===== Source records
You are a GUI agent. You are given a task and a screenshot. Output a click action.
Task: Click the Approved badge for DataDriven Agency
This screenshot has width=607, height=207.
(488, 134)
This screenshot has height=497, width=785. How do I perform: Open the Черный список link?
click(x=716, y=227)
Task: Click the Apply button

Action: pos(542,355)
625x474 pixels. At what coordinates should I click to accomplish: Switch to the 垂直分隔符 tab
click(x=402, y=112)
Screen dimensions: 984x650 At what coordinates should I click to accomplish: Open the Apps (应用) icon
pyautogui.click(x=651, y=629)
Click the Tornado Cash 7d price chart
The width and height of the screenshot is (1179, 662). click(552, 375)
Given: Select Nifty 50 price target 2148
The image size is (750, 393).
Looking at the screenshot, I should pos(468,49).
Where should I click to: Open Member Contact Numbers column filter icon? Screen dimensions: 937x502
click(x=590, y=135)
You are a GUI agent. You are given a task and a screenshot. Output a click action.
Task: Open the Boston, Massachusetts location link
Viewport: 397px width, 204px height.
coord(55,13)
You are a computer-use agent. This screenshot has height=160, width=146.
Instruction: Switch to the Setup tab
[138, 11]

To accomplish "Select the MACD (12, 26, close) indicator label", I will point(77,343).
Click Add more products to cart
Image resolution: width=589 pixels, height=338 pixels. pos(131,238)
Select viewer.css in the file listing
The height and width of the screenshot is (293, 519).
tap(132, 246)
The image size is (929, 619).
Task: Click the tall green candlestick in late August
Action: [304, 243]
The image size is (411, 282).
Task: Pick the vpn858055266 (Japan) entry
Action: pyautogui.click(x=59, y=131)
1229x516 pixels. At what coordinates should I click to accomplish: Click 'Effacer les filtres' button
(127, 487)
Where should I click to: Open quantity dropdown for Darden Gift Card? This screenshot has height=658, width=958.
==========
Your instructions: Once you find the line containing "Click Add more products to cart", copy it and every line after it through the end of the records, exactly and nothing else.

Output of the exercise:
Click Add more products to cart
Image resolution: width=589 pixels, height=338 pixels. pos(131,238)
Select viewer.css in the file listing
The height and width of the screenshot is (293, 519).
tap(132, 246)
The image size is (929, 619).
Task: Click the tall green candlestick in late August
Action: [304, 243]
The image size is (411, 282).
Task: Pick the vpn858055266 (Japan) entry
Action: pyautogui.click(x=59, y=131)
1229x516 pixels. At what coordinates should I click to accomplish: Click 'Effacer les filtres' button
(127, 487)
Where should I click to: Open quantity dropdown for Darden Gift Card? This screenshot has height=658, width=958.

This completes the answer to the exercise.